Has anyone used yarrow as a fertiliser, and which is the best part of the plant to use--just the leaves and stalk or the whole plant, including the roots?
In addition to its use as an herbal tea remedy for fighting off colds and flu, or its appearance in fresh or dry flower arrangements, yarrow can indeed be used as both a fertilizer and compost activator. Adding yarrow leaves to your compost pile will speed up the decomposition process, even in small amounts (It's believed that just one finely chopped yarrow leaf can produce the same results as a wheelbarrow full of compost). As fertilizer, the essential oils from its chopped leaves can boost the quality of your garden soil.
Hi Nikki and thanks for the data but I still do not know anyhing about which part is the best to use. Maybe I should just do as I do with my Confrey; chop the leaves and stalks coarsely, put in a sack, soak for a month and dilute to the usual weak tea colour for liquid manures.
Just the finely chopped or crushed leaves should be sufficient.
HI Nikki and thanks for the reply, my task for today is to harvest a bag of Yarrow from a patch on the edge of the bush near home. I note that the roots of Yarrow are similar to those of Coriander and from my cooking book notes, the roots of coriander are are very potent and i wonder if the same aplies to Yarrow. Do you have any information on the identity of the chemical/s in Yarrow which make it so potent?
Thanks Nikki for your response but I wonder, if Yarrow is so potent, why has not some agricultural chemist identified the chemicals, synthesised them and made a fortune?
Actually, there are some products on the market, such as Q.R. Compost Activator (made in England by Chase Organics), that contain yarrow. This plant also has a long history of use in herbal medicine.
Ni Nikki, thanks again for the info and "introducing" me to Chase Organics, their web site is great. I collected a sack of yarrow yesterday, chopped and added to my current half built compost heap, Today's task is to cover it with some old compost and water the pile with undiluted kelp seaweed and comfrey brew. I completed an Organic Horticulture certificate two years ago as I had to change my gardens to No Dig as a heart attack has robed me of the ability to dig and I needed to expand my organic know how. The WWW has been great but it is the practical advice from organic gardeners like yourself which is the greatest source of help. Task 2 for today is to collect more seaweed to dry out before chopping in my mulcher and soaking some in a sack in liquid manure bin #2 and mulching my tomatoes with the rest as I find the slow release of seaweed constituents keeps most of the bugs away. Thanks again for the help,
I have beautiful yarrow, but of course, it is very invasive and I would like to keep it in one area.
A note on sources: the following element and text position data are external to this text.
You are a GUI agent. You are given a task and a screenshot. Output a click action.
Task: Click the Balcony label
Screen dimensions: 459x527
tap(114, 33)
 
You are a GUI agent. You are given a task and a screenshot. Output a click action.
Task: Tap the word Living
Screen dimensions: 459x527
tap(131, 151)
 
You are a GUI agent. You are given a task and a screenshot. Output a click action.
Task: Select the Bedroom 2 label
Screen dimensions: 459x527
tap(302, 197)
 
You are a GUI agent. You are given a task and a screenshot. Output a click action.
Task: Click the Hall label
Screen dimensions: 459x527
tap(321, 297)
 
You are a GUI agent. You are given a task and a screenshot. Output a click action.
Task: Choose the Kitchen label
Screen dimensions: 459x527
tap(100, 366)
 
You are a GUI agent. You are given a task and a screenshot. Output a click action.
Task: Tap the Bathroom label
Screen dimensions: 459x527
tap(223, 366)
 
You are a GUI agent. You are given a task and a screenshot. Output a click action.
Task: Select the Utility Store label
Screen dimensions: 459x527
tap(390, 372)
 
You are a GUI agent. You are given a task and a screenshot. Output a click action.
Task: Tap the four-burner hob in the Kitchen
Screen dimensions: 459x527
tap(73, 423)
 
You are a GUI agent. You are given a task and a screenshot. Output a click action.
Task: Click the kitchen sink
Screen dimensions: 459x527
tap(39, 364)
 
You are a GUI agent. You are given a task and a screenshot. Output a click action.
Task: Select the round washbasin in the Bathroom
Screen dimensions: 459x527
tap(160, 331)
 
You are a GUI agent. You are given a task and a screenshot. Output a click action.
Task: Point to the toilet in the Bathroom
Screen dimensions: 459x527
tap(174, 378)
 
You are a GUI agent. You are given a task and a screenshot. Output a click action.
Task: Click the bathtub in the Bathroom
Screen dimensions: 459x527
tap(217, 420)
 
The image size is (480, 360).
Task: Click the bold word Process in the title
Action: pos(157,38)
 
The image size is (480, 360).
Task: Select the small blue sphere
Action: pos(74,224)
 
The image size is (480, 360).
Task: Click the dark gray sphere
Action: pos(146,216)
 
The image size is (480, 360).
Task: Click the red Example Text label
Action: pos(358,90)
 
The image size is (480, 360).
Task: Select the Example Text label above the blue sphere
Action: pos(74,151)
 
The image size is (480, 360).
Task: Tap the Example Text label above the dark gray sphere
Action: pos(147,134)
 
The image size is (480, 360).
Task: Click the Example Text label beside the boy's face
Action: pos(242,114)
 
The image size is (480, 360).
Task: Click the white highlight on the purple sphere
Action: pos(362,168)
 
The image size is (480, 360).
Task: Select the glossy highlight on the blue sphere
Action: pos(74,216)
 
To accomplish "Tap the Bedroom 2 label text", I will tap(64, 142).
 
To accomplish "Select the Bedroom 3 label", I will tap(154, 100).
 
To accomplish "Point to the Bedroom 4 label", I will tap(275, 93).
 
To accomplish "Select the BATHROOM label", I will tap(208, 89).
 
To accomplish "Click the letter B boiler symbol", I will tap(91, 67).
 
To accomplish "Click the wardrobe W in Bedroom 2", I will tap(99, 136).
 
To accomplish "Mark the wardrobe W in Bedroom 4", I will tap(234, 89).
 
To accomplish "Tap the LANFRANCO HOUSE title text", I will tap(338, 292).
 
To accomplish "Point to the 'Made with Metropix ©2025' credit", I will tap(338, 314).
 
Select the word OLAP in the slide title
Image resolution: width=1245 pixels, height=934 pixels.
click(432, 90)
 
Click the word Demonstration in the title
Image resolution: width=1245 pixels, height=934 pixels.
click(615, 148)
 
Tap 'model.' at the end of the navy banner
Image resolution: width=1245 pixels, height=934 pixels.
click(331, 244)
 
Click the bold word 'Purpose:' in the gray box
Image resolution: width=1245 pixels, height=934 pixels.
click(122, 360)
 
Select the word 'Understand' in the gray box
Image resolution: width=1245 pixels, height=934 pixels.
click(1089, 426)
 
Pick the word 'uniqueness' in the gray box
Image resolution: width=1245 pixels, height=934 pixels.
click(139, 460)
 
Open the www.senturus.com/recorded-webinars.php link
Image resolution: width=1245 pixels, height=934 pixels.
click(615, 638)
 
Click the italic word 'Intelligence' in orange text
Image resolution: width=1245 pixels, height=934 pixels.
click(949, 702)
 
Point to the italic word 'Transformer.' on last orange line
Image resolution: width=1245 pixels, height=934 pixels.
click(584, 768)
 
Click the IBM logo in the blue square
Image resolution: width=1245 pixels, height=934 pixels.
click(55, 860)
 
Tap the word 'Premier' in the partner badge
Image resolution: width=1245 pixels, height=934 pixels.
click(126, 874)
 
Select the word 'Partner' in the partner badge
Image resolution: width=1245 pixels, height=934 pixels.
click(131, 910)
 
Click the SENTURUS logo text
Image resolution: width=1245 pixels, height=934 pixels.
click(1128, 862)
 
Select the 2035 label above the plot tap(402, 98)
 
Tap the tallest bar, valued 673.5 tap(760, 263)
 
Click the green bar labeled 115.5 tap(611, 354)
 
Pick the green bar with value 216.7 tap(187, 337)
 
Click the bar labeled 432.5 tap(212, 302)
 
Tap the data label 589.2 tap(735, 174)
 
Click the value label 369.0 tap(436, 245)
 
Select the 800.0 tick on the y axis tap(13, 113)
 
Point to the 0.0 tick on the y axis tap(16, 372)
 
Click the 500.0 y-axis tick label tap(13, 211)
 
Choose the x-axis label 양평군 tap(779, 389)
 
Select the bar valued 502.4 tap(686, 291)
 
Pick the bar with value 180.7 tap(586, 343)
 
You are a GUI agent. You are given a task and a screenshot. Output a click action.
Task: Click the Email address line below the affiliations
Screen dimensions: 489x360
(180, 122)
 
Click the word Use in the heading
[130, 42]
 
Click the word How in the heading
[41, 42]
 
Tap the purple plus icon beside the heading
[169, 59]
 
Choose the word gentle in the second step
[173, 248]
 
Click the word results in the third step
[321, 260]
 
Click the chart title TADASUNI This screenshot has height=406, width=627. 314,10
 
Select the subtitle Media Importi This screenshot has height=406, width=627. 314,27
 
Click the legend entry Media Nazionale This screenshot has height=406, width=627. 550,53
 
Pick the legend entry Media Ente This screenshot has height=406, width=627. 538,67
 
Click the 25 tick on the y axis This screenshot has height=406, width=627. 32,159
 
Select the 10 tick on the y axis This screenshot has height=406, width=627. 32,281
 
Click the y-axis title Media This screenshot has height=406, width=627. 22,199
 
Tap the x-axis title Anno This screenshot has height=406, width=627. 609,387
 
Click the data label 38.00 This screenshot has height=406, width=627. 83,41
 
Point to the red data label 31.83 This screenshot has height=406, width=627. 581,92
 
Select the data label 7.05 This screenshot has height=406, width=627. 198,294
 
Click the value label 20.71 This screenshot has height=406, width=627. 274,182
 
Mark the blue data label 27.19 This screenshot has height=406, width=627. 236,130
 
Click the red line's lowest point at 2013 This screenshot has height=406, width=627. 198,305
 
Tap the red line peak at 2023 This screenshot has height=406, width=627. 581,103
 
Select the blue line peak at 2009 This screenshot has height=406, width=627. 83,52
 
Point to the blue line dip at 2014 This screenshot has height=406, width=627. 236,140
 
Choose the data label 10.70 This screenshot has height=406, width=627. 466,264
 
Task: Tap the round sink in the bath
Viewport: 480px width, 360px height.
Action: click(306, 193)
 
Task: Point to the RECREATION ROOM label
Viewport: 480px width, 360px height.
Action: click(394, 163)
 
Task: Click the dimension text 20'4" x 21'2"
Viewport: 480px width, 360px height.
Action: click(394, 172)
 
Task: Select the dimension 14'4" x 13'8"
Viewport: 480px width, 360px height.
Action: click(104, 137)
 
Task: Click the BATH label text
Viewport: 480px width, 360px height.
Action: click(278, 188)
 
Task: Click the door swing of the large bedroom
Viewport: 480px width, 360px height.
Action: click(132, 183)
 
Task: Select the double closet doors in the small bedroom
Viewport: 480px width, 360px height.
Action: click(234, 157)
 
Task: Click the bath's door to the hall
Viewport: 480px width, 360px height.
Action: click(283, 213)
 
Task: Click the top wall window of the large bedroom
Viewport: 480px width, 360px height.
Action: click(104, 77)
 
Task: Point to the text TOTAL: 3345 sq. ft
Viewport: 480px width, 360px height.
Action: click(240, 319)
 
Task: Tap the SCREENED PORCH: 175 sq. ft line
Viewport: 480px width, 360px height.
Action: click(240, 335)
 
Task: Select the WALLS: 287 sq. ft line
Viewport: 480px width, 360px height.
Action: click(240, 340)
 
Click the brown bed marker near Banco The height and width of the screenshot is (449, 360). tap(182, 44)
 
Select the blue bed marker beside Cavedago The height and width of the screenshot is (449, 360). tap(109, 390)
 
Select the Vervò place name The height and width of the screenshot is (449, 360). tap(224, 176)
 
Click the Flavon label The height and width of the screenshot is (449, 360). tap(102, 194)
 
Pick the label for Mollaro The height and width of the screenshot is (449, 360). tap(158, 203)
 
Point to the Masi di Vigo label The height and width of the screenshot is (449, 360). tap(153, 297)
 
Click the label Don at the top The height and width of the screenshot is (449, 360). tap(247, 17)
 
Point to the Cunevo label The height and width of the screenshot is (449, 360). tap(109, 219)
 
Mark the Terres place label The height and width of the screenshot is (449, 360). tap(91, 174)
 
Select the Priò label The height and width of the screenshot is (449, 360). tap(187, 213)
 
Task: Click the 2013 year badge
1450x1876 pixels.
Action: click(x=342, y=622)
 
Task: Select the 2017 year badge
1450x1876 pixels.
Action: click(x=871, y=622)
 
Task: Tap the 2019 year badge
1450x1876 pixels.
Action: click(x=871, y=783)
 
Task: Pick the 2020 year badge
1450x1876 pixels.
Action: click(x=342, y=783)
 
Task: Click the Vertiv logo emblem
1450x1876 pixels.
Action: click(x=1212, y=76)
The easiest way to to make sure that you cut the seed heads off after they fade. Most cultivated varieties of yarrow do not become invasive, but common yarrow (the white kind) can become invasive and you need to be diligent about removing seed heads to keep it in check.
There is a yarrow weed in with my flower garden. Should I pull it out?
That is up to you. A weed is really only a plant you don't want in your flower bed. If you like the plant, leave it. If you don't like it, pull it out.
We have a lot of ants in our garden, and they seem partial to make their nests under the yarrow plants. Is this common? These plants are not doing well. Thanks
It is likely the plants are being affected by aphids. They are very small insects that suck the sap out of the plant. The ants use aphids like cows, and will "milk" them for the sweet honeydew they excrete. The ants will set up a colony near the aphid population to make the trip to care for them shorter.
This article will help with the aphids:
Once the aphids are gone, this article will help with the ants:
Is there a way to keep yarrow blooms pink instead of turning white?
Yarrow, along with other flowers, fade as they age.